Reaching out to middle England – why it’s different

Sadly, talking about the world’s poorest, human rights, “the environment”, perhaps also peak oil and renewable energy seems to have no impact on a certain section of middle England. There are a number of possible barriers here

  • Belief in climate change
  • Belief that it will affect them and is not just an overhyped concern of the sandal-wearing (or perhaps closet sandal-wearing in the case of the Liberal Democrat leadership)
  • Belief that this is a policy issue worthy of wide interest and concern in the way that education or health is, not a niche concern for a minority of activists

Perhaps needless to say, concerns about fish stocks, colony collapse disorder in beekeeping and many other issues face the same kinds of barriers. The goal for communicators targeting this group should be to neutralise mainstream opposition to climate change legislation. Michael Jacobs, Gordon Brown’s advisior on climate change and energy issues while he was in power, referred in a recent talk (at the LSE hosted by the Centre for Climate Change Economics and Policy) to the “sphere of relative non-punishment” for government decisions. This is an area in which the public and media tacitly support a policy enough for the government to be able to follow it without any serious attacks.

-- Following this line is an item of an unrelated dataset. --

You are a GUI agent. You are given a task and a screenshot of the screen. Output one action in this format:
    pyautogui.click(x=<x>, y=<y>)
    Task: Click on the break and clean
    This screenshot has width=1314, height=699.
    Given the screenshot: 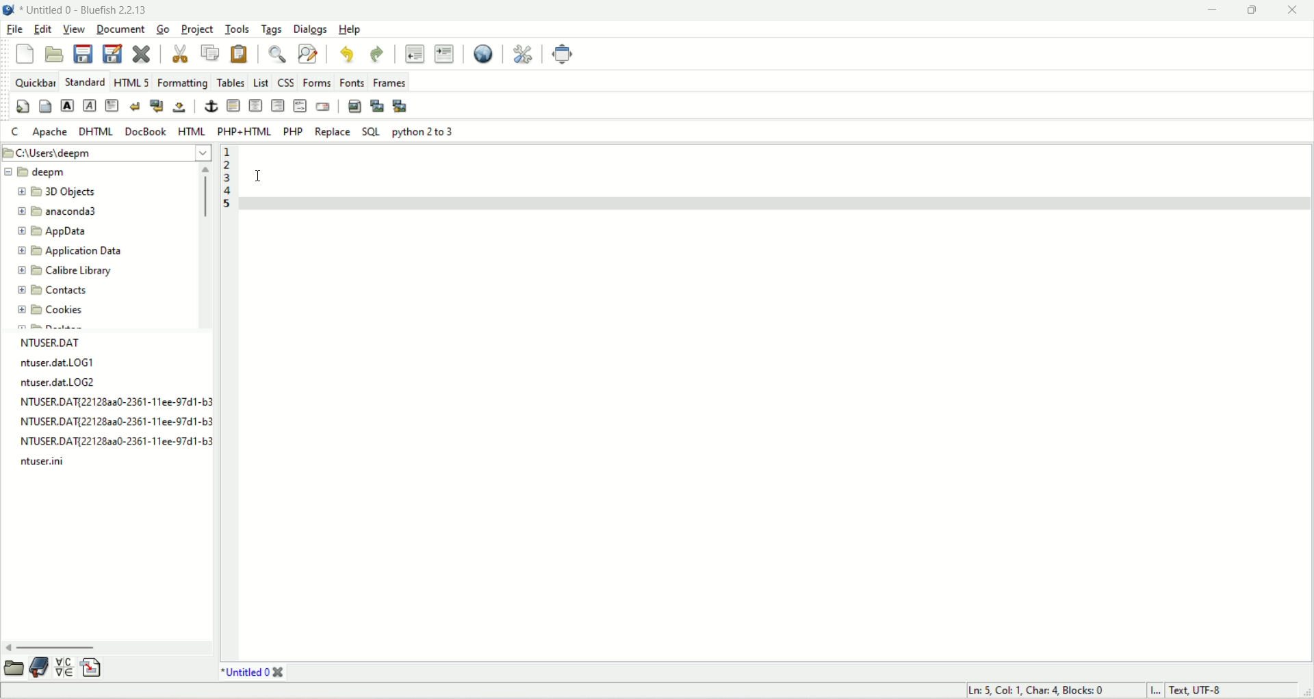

Following “climategate” and other knocks to the credibility of climate change policy, there is a risk of important legislation sliding out of that category and gathering a vocal lobby of opponents capable of making it harder for the UK government to legislate. The Daily Mail presents such opposition regularly, and recent developments in the U.S. far right suggest a risk of this growing over here as well. This is also about the medium-term battle: so far climate change policy has been slight, low-profile and relatively painless. If the kind of emissions cuts envisioned by Stern and by the government’s legal obligation under the 2008 Climate Change Act (34% by 2020 and 80% by 2050) are to happen, all three of those characteristics may quickly change.

A second goal, of course, is to move the gentle believers into passionate activists, but that’s a question for another time.

FIVE WAYS TO WOO MIDDLE ENGLAND

1. – Conservation

Attenborough: Prepared to stand up for wind-farms

Conservationist feeling tends to come from a very different segment of the population to the typical liberal Guardian reader. I particularly remember this from the diaries of 1980s Conservative minister Alan Clark, who was irritated by a member of his staff talking about human rights (“his Guardianesque obsession”) rather than the British interest on a trade mission, but felt strongly about cruelty to animals and passionate enough about anti-fur legislation to consider resignation from the government when it was blocked by the Prime Minister.  Conservation groups like the RSPB tend to be singing from the same hymn sheet as Friends of the Earth (environmentalist) and Oxfam (development-focused) on this.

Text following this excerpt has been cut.